Gold harder to find – industry body

Many prospective areas have already been explored, according to the World Gold Council
Gold harder to find – industry body

The gold mining industry is struggling to maintain production growth as finding deposits of the yellow metal has become more difficult, according to the World Gold Council (WGC), cited by CNBC on Sunday.

Data from the trade association reportedly shows that mine production rose merely 0.5% in 2023 compared to a year ago.

In 2022, the growth was 1.35% in annual terms, whereas the year before it had risen 2.7%.

“We’ve seen record first quarter mine production in 2024, up 4% year-on-year,” WGC Chief Market Strategist John Reade told CNBC, adding: “But the bigger picture, I think about mine production is that, effectively, it plateaued around 2016, 2018 and we’ve seen no growth since then.”

According to Reade, it is becoming harder to find new gold deposits around the world since many prospective areas have already been explored.

He pointed out that large-scale gold mining is capital-intensive, and requires significant exploration and development. It takes an average of 10 to 20 years before a mine is ready for production, the market strategist said, adding that only about 10% of discoveries contain sufficient deposits to warrant mining.

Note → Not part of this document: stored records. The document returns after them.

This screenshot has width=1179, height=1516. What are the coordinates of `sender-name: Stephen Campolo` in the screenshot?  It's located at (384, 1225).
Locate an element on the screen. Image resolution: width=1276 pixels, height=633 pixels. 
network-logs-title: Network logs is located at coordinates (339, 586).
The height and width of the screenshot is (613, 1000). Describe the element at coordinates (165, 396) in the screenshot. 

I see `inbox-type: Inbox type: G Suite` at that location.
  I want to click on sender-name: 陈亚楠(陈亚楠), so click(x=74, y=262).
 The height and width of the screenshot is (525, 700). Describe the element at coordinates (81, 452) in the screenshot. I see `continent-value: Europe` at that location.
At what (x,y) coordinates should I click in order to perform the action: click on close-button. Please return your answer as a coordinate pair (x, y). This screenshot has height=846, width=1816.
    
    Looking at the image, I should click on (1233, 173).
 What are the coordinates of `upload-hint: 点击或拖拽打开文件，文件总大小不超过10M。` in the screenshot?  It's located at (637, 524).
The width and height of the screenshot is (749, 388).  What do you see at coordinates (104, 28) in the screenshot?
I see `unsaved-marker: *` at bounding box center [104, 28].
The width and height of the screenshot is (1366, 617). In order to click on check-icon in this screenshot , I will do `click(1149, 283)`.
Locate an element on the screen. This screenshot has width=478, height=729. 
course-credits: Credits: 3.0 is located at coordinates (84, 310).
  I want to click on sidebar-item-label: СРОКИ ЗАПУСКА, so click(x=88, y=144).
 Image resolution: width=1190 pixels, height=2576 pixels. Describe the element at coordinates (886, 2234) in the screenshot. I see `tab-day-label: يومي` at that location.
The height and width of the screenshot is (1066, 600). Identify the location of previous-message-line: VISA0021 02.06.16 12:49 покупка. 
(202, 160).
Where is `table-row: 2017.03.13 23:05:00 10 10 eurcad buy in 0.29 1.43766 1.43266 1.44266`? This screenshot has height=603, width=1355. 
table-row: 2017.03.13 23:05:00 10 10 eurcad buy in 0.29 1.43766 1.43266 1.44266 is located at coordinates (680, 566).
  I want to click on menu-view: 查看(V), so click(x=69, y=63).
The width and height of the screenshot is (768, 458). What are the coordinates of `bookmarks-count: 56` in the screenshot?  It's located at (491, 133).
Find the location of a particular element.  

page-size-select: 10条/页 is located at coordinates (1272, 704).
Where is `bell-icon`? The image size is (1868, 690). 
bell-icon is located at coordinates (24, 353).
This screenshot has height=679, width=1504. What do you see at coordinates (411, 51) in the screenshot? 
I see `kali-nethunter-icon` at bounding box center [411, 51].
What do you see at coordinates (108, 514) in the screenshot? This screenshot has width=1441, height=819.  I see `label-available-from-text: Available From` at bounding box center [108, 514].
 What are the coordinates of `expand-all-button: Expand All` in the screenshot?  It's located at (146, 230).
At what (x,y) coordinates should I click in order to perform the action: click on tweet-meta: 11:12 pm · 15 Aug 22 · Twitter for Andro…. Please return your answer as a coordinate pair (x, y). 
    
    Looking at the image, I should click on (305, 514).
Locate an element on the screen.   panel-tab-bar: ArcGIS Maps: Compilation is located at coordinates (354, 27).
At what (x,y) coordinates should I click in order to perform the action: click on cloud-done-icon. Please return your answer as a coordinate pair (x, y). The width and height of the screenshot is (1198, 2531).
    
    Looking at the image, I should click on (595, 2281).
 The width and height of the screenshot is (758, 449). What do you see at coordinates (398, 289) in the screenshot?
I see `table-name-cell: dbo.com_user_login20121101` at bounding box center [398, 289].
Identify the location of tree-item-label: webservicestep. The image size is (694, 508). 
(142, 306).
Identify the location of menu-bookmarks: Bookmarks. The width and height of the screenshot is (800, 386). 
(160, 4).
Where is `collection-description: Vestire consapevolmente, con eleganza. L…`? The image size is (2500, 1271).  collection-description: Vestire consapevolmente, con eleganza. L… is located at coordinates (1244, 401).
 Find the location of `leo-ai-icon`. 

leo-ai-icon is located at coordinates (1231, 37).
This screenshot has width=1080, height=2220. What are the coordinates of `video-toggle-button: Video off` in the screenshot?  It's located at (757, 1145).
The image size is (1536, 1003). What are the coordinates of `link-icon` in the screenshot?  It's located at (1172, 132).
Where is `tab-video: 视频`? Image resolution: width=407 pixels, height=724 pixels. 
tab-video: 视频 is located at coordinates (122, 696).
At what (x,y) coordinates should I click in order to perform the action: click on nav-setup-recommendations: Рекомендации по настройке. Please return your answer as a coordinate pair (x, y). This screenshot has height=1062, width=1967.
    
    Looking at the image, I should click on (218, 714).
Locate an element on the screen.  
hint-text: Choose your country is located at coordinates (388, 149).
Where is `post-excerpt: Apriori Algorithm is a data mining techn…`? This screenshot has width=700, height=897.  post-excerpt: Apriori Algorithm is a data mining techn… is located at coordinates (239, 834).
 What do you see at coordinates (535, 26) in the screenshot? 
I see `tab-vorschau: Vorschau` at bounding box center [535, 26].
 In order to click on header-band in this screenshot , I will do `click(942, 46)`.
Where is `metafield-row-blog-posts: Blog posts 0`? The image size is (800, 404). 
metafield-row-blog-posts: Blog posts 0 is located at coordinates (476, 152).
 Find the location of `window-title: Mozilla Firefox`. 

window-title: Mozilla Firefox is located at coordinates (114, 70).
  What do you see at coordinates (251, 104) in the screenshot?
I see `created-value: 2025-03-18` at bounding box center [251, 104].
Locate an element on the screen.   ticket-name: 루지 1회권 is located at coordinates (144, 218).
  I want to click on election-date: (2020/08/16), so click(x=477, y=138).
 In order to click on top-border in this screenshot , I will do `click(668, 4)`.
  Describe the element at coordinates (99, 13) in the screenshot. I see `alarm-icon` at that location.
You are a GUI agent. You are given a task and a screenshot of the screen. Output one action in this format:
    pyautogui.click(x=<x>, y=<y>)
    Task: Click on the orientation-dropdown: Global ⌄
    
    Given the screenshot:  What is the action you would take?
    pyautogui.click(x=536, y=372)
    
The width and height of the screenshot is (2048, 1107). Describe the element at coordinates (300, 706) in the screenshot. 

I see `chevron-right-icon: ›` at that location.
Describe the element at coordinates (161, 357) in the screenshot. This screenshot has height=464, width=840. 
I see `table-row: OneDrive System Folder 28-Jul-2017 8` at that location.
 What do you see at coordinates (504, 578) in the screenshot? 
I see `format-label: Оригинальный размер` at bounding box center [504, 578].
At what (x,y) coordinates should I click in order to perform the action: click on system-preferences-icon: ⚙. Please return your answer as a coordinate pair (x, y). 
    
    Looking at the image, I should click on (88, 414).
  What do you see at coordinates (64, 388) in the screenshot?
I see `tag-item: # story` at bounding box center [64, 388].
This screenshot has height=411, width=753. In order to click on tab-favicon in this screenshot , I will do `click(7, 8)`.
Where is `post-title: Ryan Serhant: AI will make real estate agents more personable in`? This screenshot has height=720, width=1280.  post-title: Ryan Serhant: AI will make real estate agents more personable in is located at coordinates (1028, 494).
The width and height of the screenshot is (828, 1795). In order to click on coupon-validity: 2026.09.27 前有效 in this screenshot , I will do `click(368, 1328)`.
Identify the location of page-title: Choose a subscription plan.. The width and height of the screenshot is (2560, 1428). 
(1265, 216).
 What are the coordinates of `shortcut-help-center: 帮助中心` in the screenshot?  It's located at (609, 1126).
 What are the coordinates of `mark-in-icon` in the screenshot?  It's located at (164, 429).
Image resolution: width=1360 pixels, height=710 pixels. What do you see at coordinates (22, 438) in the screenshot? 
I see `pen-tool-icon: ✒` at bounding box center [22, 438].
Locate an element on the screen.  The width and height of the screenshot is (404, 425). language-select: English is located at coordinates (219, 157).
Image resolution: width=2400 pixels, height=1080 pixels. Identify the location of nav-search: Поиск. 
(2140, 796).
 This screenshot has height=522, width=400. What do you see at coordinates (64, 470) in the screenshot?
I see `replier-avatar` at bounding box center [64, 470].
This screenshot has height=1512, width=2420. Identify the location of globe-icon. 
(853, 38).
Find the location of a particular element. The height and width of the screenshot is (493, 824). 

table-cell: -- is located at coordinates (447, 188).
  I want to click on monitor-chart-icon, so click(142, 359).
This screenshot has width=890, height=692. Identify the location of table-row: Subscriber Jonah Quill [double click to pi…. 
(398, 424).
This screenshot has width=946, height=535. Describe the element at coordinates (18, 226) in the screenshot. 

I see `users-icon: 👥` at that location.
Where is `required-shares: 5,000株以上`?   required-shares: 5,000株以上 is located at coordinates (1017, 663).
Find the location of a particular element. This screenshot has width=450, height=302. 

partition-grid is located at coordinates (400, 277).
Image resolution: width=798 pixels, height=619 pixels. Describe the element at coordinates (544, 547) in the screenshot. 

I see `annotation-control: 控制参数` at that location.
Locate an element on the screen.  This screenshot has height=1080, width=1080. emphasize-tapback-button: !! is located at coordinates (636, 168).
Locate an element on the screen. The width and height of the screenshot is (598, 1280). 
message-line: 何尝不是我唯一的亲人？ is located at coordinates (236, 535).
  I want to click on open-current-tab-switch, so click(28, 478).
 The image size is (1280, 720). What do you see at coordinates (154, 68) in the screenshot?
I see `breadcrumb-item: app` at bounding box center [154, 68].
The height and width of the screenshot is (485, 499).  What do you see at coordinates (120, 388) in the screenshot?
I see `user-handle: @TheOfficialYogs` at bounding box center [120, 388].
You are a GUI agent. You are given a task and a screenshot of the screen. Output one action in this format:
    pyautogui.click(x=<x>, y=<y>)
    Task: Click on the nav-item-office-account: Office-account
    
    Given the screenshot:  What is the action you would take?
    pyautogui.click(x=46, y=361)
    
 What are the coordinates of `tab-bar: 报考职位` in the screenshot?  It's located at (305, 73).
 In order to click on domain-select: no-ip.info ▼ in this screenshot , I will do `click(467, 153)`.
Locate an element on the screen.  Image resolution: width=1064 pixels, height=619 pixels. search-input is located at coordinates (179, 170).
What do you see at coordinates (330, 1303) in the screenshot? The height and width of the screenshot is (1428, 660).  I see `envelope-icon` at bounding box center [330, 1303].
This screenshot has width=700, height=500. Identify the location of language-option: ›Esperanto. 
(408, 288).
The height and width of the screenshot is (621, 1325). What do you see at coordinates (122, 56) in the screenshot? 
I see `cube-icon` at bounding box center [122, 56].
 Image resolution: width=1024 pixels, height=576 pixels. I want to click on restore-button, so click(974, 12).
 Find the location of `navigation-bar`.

Moreover, it can take several years to secure government licenses and permits needed for mining companies to start operations.

Many mining projects in remote areas require building infrastructure such as roads, power, and water, Reade noted.

“It’s getting harder to find gold, permit it, finance it, and operate it,” he said.

Around 187,000 metric tons of gold has been mined throughout history, according to the report, with an additional 57,000 tons still unexcavated.

The price of gold hit record highs last month, rallying to nearly $2,450 per ounce in the wake of rising global geopolitical tensions.

On Monday, the precious metal was trading at $2,330 an ounce.